Friday, June 24, 2011

The Freedom of Forgivenss

Hexagram forty teaches us about forgiveness. This is probably the hardest lesson to learn of all spiritual lessons, as it is thought by many that to forgive would be disrespectful to self. But even if we do wish to forgive, it is one thing to think forgiveness, it is another to feel it. The ego does not want to let go, and it wants justice. Well, we do have laws, and it is perfectly proper and just to expect those laws to be enforced against those who have harmed us; but this should not be an emotional consideration. It should be a matter of simply letting justice take its course. We do not hang on to it beyond that point.

Why is it that it is not an outrage against self to allow ourselves to forgive? The main reason is that the universe is a self adjusting, regulating system, and that vengeance belongs to the universe, which knows all, far beyond our limited perception. We have our own karma, which we are not aware of, and the universe is working that karma out. Also, the perpetrator has his or her own karma. But this all goes back to the law of one. If we understand that the universe is a conscious, breathing entity, and that everything and everyone is a part of that, we understand that both perpetrator and victim are all made up of the same essence, and that for each of us, perpetrator or victim, we are of that same substance. There is no separation between us. So in effect, what happens to us, is of our own making, although we don't consciously understand it. Therefore, the image in hexagram forty says, "Thus the superior man pardons mistakes And forgives misdeeds." Naturally, a serious attack on us is going to leave us shaken, but we must retain our composure as quickly as possible, striving to be like the superior man in hexagram fifty one who is so composed that in spite of the most terrifying situation "does not let fall the sacrificial chalice." He is totally composed. And the image says, "Thus the superior man sets his life in order." He brings back his composure.

So; when we are hurt, when we have been victimized, when our emotions kick in and we are full of anger, seeking retribution, we remember to set our lives in order, and be totally composed, so composed that we become like the superior man in hexagram fifty two who "Keeps his back so still that he no longer sees his feels his body." Nothing can move him or shake him.

Most of us cannot so quickly and immediately let go of the feelings that we have when we are victimized. Therefore, hexagram forty tells us in the commentary that if we are not able to maintain such composure we still must return to the regular order of life as soon as possible.

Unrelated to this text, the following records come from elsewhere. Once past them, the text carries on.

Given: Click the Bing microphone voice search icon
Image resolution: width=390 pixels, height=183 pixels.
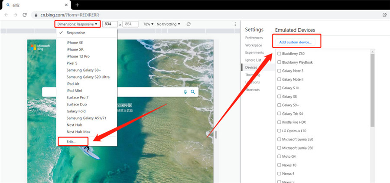Looking at the screenshot, I should pos(185,92).
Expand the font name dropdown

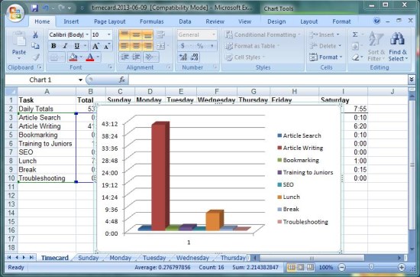[87, 34]
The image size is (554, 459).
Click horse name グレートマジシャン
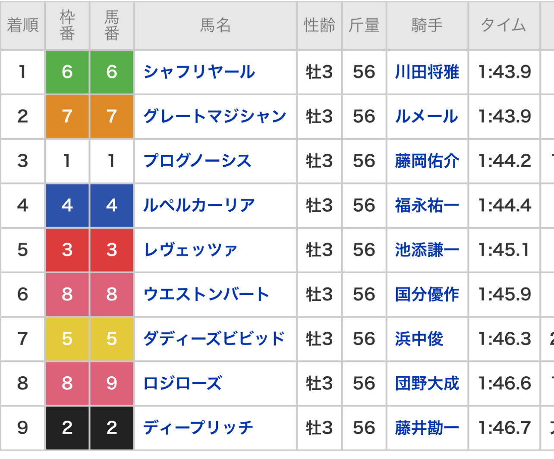coord(214,116)
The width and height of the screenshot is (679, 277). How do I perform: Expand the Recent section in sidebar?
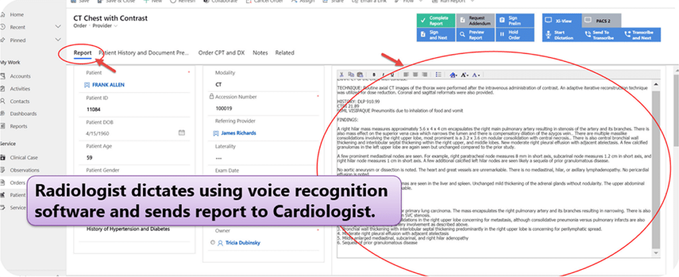tap(58, 27)
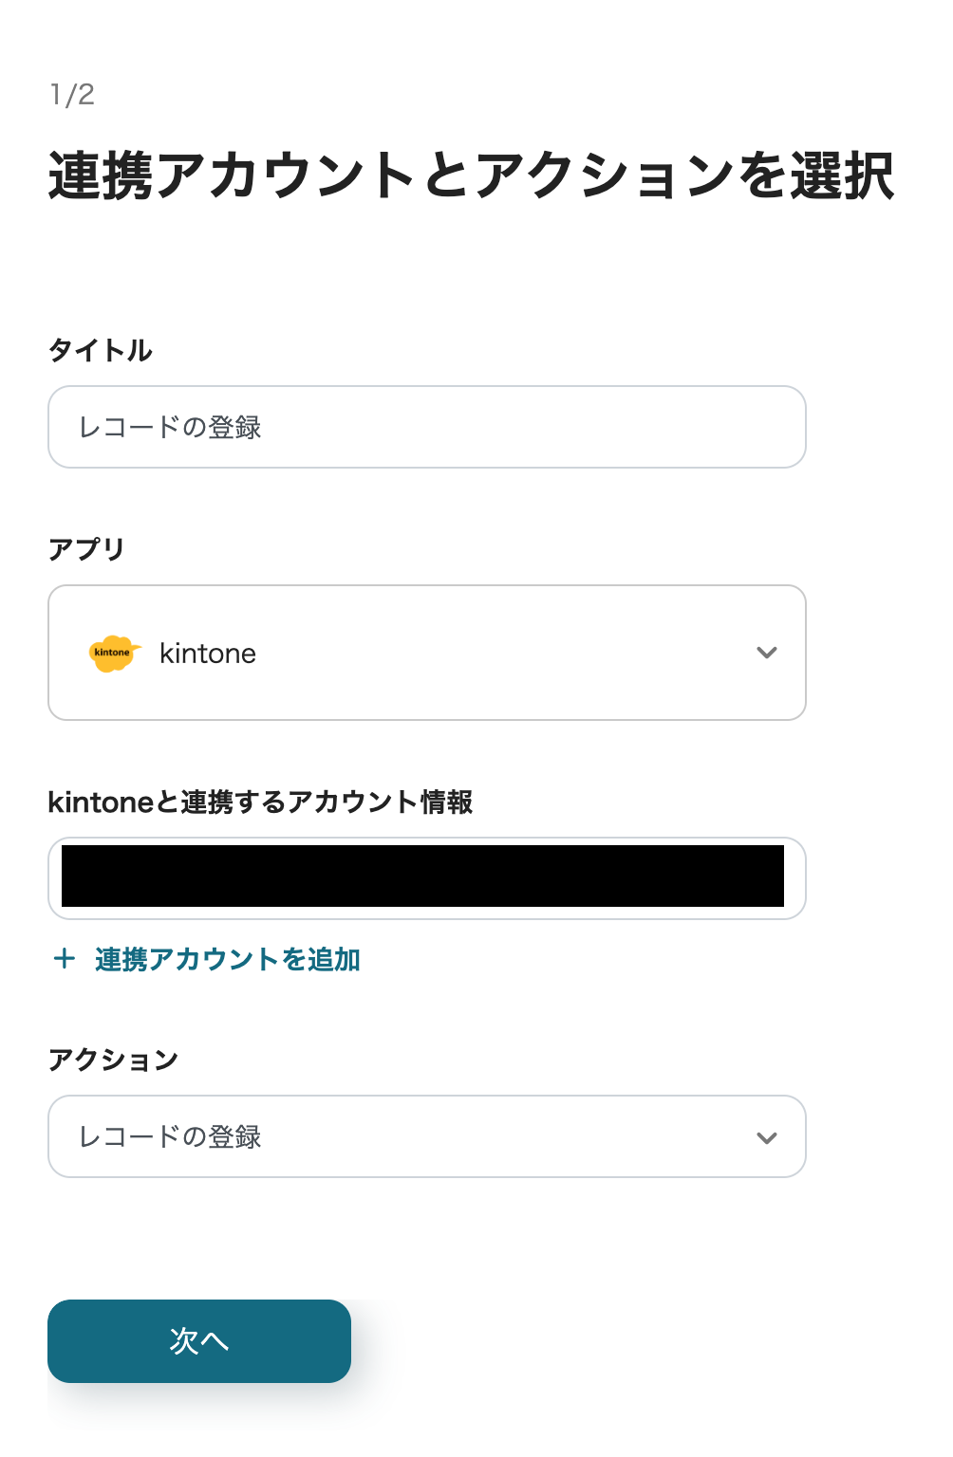953x1457 pixels.
Task: Click the kintoneと連携するアカウント情報 label
Action: tap(260, 802)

The commentary says, "if there are residual matters that must be attended to, (feelings that need to be processed) do it as quickly as possible, so that no retardations occur."If we are completely free of anger, then there is no longer "anywhere we have to go, (nothing to be released) and we experience the freedom of forgiveness.

When we hold onto anger we attract more of the same situations back into our life. Our emotions and our anger become a magnet that draws the same experience back to us. Therefore, the commentary on hexagram forty says, " that a clean sweep is made," lest there be any return to the original situation and we re-experience the same sorrow.

Line one tells us that in accomplishing the task of forgiveness, the hindrance is past, (the origin of the problem that created the victimization) deliverance comes. In this case "one recuperates in peace." Anger, and the desire for retribution keep us trapped in a state of anxiety, of stress, disabling us from functioning from a higher purpose, and creates a disconnect from the universal source.

Line two tells us that we must capture the "three cunning foxes." The three foxes are various aspects of ourselves that keep us from our highest good. They trap us in our sorrow, the wallow in pity, and keep us angry. Only by capturing them and eliminating them can we function as normal human beings. All anger is ultimately directed at the universe, the source, the fount of all creation, and at ourselves for creating such a situation in our lives. We must not let the "three cunning foxes" control us.

Line three says, "If a man carry a burden on his back...he thereby encourages robbers to draw near." Our anger, our rage, and our fear is a burden. It weighs us down, it "robs" us of our joy, and ultimately is of no use to us, and does not create vengeful justice but just keeps us weighed down. The commentary says, "if he continue this way, in anger and malice, in desire for retribution, "he is sure to bring disgrace upon himself."